BACKGROUND
Disadvantaged cancer survivors and their caregivers (e.g., individuals with limited health literacy, racial and ethnic minorities facing language barriers) face a disproportionately increased risk of symptom burden from cancer and its treatments. Large language models (LLMs) offer researchers an opportunity to develop educational materials tailored to these populations.
OBJECTIVE
The purposes of this study were to: 1) evaluate the overall performance of LLMs in generating tailored educational content for disadvantaged cancer survivors and their caregivers; 2) compare the performances of three Generative Pre-trained Transformer (GPT) models (i.e., GPT-3.5 Turbo, GPT-4, GPT-4 Turbo); and 3) explore different prompts that can help LLMs generate better content.
METHODS
We selected 30 topics from national guidelines on cancer care and education. GPT-3.5 Turbo, GPT-4, and GPT-4 Turbo were used to generate tailored content of up to 250 words at a 6th-grade reading level, with translations into Spanish and Chinese for each topic. Nine oncology experts evaluated the content based on pre-determined criteria: word limit, reading level, and quality assessment (i.e., clarity, accuracy, relevance, completeness, and comprehensibility). ANOVA or Chi-square analyses were employed to compare differences among the various GPT models and prompts.
RESULTS
Overall, LLMs showed excellent performance in tailoring educational content, with 74.2% (n=360) adhering to the specified word limit and achieving an average quality assessment score of 8.933 out of 10. However, LLMs showed moderate performance in reading level, with 41.1% of content failing to meet the 6th-grade reading level.
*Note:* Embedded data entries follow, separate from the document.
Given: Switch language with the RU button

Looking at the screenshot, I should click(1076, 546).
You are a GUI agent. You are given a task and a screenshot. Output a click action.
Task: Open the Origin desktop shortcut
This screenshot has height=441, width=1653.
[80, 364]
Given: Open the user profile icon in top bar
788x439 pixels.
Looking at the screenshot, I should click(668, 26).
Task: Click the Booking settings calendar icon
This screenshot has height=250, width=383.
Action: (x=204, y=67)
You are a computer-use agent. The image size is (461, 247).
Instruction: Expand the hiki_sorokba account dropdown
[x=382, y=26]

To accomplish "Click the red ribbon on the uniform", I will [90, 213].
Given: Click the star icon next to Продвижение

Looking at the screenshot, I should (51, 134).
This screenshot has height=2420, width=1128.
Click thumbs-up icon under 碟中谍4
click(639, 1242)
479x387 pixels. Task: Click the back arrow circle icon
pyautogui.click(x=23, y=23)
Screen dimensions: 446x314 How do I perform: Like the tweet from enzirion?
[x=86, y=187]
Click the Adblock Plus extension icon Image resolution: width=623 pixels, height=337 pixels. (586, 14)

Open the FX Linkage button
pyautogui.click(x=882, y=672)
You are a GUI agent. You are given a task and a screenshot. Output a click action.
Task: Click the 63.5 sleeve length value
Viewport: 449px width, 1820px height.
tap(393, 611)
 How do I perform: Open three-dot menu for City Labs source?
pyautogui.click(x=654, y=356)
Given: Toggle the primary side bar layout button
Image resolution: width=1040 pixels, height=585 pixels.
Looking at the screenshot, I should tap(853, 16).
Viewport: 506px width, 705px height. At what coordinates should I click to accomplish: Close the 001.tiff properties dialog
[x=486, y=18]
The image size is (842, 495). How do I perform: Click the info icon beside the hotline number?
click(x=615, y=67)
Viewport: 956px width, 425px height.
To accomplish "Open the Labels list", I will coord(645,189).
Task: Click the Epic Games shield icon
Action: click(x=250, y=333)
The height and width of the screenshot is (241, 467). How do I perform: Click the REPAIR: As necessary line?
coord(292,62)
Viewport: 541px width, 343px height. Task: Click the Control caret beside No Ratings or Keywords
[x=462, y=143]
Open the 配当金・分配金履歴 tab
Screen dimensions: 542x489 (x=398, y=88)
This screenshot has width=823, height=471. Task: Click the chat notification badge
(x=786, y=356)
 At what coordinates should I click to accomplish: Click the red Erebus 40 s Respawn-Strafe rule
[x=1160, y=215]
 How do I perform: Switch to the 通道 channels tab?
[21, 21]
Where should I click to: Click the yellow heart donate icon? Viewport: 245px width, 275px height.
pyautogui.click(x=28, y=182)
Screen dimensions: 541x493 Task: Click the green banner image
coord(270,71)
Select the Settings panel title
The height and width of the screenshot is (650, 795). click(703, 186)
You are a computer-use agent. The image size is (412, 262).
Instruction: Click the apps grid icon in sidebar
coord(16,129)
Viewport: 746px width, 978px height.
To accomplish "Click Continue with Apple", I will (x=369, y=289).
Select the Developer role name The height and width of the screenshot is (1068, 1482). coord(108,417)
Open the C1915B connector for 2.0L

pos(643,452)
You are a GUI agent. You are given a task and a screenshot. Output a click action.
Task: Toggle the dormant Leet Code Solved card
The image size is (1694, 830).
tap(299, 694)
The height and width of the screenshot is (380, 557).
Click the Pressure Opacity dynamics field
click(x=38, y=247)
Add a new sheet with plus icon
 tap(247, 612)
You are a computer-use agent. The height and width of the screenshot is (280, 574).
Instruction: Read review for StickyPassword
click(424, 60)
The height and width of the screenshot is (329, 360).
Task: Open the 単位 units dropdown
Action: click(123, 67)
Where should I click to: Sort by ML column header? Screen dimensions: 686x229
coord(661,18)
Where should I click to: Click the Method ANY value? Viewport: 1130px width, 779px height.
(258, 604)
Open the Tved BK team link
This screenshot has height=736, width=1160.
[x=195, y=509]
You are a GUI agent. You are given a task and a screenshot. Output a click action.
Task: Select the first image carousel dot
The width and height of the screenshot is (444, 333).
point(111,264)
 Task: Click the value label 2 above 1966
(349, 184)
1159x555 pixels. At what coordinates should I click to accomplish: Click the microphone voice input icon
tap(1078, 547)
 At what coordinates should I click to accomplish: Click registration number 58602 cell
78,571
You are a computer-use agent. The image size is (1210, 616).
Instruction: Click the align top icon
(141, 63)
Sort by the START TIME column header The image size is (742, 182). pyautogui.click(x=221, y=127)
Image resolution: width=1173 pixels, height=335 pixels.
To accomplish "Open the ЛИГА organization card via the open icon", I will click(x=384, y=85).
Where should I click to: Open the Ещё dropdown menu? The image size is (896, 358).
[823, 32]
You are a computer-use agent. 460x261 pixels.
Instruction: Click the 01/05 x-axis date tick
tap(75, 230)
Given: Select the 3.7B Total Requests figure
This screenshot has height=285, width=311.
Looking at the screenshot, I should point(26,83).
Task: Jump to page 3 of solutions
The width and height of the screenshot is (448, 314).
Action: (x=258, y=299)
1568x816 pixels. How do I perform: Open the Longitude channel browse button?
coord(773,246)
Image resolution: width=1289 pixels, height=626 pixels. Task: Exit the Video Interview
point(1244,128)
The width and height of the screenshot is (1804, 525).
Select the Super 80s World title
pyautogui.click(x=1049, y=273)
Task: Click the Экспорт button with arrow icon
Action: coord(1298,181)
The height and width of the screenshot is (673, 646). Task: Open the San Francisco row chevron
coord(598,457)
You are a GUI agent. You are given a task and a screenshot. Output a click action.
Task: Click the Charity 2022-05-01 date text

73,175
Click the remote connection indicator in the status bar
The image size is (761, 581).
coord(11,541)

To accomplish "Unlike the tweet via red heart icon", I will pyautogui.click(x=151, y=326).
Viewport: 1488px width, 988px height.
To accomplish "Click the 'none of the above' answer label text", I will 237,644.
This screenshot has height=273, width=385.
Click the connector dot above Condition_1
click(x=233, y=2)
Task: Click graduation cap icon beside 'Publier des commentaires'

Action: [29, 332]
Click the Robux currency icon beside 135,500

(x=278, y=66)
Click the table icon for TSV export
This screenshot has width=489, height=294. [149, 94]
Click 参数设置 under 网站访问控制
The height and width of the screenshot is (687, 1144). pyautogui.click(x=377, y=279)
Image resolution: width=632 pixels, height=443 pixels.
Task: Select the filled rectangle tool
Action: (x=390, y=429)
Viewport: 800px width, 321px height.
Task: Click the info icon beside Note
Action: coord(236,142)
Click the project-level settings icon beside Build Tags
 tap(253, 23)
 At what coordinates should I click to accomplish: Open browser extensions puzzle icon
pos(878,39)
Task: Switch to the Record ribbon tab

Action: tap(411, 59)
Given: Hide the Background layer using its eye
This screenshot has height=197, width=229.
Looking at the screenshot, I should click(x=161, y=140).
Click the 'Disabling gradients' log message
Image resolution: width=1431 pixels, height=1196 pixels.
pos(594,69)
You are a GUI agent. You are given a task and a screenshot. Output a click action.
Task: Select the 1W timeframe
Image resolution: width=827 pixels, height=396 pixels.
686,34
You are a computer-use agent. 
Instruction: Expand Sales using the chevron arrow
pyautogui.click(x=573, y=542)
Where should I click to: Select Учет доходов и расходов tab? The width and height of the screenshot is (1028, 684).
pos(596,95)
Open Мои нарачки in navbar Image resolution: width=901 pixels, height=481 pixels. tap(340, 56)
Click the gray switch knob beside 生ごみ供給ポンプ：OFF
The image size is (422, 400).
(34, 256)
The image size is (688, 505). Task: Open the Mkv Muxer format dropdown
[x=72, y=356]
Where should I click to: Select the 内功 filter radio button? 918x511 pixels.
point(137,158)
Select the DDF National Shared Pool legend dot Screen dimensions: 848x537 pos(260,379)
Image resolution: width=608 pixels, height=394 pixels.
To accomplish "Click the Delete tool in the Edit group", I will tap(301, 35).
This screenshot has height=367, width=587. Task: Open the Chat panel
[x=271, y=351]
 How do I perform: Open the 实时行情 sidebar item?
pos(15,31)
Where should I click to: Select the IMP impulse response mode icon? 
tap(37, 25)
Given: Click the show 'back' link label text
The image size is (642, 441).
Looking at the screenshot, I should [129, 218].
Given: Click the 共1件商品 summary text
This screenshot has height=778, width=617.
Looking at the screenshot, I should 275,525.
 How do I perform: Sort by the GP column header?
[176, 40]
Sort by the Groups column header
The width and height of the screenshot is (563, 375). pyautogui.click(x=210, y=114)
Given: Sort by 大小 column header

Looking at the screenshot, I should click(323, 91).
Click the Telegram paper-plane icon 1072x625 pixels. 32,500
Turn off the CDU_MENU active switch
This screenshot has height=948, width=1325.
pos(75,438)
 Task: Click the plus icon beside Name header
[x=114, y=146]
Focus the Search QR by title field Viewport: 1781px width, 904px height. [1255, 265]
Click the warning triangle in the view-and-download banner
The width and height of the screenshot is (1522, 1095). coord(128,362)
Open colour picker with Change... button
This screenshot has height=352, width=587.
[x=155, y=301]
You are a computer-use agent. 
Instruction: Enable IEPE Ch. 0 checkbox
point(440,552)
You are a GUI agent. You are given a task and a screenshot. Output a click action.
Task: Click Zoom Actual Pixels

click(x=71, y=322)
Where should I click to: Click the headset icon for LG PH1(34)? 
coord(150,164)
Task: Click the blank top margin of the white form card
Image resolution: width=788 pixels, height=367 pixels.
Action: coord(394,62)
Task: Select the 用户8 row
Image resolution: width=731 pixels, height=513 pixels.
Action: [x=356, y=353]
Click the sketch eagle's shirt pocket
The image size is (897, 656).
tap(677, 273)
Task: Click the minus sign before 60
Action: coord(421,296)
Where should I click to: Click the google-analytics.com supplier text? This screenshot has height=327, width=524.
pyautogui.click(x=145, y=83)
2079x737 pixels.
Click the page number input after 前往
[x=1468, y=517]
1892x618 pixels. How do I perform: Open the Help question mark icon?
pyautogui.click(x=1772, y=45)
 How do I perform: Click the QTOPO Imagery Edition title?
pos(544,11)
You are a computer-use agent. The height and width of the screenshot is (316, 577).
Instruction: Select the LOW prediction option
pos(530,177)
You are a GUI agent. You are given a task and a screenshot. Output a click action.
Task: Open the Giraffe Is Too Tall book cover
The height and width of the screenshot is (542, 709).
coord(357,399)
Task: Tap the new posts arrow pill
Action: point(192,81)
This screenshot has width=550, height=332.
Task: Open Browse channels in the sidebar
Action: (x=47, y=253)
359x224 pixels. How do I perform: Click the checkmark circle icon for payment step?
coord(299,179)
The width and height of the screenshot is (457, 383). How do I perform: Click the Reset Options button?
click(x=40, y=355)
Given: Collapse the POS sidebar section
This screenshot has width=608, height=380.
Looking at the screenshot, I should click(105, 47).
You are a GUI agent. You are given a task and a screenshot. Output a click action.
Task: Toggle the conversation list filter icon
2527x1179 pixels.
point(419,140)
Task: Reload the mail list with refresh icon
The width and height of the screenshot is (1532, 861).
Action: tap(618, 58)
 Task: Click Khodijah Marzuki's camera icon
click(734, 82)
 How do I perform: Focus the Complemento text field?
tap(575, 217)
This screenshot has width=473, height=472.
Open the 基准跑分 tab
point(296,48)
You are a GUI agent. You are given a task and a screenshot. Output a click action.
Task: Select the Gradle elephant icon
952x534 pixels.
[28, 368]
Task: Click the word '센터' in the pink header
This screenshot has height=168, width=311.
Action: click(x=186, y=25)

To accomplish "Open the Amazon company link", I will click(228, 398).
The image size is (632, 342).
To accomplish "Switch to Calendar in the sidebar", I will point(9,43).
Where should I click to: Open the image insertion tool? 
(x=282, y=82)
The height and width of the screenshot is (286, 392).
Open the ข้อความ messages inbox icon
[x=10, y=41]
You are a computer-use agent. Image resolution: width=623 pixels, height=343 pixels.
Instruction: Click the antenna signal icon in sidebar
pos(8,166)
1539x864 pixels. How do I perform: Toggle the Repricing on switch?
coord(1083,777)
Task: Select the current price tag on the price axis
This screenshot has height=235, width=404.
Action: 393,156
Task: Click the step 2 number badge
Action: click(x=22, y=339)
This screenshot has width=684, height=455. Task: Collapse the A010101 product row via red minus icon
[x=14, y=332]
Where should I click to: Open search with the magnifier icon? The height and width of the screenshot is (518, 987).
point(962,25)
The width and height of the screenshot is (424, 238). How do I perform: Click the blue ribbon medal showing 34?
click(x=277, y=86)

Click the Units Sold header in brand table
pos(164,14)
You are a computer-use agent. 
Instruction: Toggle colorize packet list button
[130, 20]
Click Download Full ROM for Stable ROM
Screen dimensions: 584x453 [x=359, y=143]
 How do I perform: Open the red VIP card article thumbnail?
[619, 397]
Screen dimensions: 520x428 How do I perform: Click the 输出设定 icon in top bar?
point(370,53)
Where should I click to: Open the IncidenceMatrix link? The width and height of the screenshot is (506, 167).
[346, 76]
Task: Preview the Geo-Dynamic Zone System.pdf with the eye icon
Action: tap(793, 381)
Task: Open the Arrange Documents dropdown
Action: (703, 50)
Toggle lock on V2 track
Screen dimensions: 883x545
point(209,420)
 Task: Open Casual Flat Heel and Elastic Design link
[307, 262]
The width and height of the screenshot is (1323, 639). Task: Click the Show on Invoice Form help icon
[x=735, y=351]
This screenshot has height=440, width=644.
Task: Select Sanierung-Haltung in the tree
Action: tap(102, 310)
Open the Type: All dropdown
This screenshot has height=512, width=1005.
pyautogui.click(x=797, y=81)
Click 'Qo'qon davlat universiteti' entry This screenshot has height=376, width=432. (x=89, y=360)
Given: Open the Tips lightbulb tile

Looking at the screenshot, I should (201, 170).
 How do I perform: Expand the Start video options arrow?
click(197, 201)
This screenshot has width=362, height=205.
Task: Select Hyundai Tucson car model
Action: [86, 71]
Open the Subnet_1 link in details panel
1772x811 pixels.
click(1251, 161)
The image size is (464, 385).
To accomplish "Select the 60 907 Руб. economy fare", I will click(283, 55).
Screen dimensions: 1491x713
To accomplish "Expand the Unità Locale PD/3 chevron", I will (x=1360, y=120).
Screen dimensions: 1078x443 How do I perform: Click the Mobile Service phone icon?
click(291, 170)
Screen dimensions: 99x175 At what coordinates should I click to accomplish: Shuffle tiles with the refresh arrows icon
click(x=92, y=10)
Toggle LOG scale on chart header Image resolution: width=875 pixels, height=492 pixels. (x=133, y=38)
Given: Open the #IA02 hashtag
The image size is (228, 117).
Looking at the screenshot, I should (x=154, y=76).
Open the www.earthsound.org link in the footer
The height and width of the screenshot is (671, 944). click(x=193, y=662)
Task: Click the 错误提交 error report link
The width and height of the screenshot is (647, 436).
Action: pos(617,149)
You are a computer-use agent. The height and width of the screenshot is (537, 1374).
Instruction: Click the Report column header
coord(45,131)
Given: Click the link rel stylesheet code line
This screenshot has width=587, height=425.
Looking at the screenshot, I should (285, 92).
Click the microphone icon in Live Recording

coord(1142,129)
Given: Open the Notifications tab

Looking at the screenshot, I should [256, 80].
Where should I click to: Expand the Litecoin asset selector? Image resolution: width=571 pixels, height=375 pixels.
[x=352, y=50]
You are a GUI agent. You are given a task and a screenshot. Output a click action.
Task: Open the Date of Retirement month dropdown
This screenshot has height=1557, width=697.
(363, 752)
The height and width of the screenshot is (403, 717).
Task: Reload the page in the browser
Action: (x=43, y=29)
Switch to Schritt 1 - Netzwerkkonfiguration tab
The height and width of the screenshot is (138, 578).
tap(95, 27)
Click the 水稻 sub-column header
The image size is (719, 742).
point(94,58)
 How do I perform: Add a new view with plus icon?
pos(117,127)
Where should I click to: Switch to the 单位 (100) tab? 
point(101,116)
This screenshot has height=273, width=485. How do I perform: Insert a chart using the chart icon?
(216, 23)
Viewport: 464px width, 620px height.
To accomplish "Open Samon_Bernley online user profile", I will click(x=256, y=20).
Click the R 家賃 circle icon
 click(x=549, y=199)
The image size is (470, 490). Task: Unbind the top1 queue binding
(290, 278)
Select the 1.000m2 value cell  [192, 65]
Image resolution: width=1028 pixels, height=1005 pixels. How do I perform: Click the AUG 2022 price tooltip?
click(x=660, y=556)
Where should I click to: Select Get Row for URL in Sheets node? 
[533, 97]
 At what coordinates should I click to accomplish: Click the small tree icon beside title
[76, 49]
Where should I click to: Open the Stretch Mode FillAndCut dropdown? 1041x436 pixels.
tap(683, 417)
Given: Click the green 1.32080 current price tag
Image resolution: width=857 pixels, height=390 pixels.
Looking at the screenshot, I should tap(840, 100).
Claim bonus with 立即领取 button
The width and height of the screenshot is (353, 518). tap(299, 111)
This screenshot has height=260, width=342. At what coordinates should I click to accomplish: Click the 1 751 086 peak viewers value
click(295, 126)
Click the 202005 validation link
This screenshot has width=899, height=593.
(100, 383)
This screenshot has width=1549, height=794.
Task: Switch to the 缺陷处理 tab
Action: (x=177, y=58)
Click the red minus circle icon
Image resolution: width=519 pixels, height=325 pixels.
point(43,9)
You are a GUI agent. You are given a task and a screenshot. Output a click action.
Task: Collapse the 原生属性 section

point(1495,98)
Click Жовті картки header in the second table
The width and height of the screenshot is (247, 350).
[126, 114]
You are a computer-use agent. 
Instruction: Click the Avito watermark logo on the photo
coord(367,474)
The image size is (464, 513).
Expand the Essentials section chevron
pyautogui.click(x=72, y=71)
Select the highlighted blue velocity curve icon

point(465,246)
LLMs demonstrated strong translation capabilities, achieving an accuracy of 88.9% for Spanish and 81.1% for Chinese translations. The more advanced GPT-4 family models showed better overall performance compared to GPT-3.5 Turbo. Prompting GPTs to produce bulleted-format content was likely to result in better educational materials compared to textual-format content.
CONCLUSIONS
This study highlights the application of LLMs in cancer care and education while acknowledging their potential limitations. The findings can inform the development and implementation of interventions in cancer symptom management and supportive care, thereby advancing health equity.
INTERNATIONAL REGISTERED REPORT
RR2-10.2196/48499